Qui, interpellé sur la prochaine étape, après la condamnation à perpétuité de l’ancien homme fort de Ndjamèna, renseigne que les parties au procès et les juges ont déjà eu une séance de mise en état pour que les parties civiles puissent déposer leurs écritures sur les demandes réclamées. 
Il informe sur ce, que le parquet aura 5 jours pour faire ses observations et la défense 20 jours pour écrire son mémorandum. Et, c’est à la suite de la déposition des écritures que le juge va mettre en délibéré l’affaire sur les intérêts civils et rendre une décision au plus tard le 31 juillet. Puisque, dit-il, le mandat des Chambres africaines extraordinaires terminent le 31 juillet.

«La question de la grâce n’est pas à l’ordre du jour», rétorque le juge Robert Dosso

Robert Dosso, ancien président de la Cour constitutionnelle du Bénin et représentant de l’Union africaine dans la création des CAE a révélé, à son tour, que seul 5 pays africains ont ratifié le protocole de Malabo pour la création d’une Cour pénale africaine pouvant juger les Chefs d’Etat africains. Il s’agit du Bénin, du Mali, de la Lybie, du Burkina Faso et du Congo Brazzaville.

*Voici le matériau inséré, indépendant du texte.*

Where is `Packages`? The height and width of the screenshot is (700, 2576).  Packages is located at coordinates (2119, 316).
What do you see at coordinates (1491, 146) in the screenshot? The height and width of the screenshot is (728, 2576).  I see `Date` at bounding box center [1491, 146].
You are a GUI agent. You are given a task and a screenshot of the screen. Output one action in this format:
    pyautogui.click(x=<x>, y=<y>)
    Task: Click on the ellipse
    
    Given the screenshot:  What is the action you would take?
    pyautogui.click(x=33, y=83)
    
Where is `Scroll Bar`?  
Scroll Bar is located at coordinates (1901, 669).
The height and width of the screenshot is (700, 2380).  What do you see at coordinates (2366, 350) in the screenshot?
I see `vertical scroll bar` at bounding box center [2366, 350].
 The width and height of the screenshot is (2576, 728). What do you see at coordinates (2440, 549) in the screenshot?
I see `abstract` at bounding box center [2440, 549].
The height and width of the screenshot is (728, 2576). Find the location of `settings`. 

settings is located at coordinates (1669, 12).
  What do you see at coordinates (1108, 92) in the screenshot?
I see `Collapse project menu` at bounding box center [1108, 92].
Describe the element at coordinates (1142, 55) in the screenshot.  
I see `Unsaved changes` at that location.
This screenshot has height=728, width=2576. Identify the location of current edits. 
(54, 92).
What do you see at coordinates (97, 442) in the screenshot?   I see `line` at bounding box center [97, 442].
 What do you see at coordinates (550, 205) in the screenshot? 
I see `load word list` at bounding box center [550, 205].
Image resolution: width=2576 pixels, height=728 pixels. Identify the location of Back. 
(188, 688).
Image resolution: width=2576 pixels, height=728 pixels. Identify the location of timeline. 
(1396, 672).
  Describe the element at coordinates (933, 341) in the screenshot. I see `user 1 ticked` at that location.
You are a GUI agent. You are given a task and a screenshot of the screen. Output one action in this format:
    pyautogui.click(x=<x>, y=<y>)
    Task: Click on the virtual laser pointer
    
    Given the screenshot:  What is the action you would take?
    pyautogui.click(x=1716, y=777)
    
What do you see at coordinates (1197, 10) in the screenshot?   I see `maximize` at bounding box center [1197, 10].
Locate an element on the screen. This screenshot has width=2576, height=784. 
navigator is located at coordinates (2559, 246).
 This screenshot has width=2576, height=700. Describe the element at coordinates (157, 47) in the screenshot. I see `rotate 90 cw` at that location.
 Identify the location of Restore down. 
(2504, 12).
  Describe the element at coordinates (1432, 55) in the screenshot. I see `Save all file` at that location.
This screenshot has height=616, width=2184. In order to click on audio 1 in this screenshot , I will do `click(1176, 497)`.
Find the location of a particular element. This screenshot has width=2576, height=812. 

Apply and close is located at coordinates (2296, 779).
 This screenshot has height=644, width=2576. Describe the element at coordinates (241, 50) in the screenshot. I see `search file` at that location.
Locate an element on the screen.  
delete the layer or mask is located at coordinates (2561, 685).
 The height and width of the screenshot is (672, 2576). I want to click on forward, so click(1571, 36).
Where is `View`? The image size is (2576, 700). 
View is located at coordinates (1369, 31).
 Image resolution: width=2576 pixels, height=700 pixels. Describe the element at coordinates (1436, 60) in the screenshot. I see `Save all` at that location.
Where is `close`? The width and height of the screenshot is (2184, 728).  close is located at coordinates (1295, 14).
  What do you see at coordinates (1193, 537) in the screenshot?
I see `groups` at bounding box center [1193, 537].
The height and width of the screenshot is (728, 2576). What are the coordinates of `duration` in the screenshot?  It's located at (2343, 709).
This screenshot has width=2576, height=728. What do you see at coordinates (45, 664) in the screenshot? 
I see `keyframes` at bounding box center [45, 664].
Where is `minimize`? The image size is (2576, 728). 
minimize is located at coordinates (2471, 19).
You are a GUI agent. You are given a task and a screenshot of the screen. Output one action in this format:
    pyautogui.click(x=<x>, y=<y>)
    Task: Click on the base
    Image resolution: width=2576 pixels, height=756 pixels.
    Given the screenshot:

Bien évidemment, le Sénégal n’en fait pas encore partie. Ainsi, il manque dix pays. Une fois ce protocole ratifié et la Cour créée, le juge Robert Dosso apprend que les dossiers de Hissein Habré y seront transférés.
Si le Garde des Sceaux ministre de la Justice, Sidiki Kaba, a affirmé, avant-hier, devant les journalistes, que Hissein Habré peut bénéficier d’une grâce, le juge Robert Dosso estime que cette question n’est pas encore à l’ordre du jour. Mieux, il pense que c’est prématuré d’en parler alors que le procès n’a pas encore connu son épilogue. «On ne peut pas gracier une personne qui vient d’être condamné. En sus, il faut reconnaitre que le Sénégal a jugé Hissein Habré au nom de l’Afrique», a-t-il déclaré.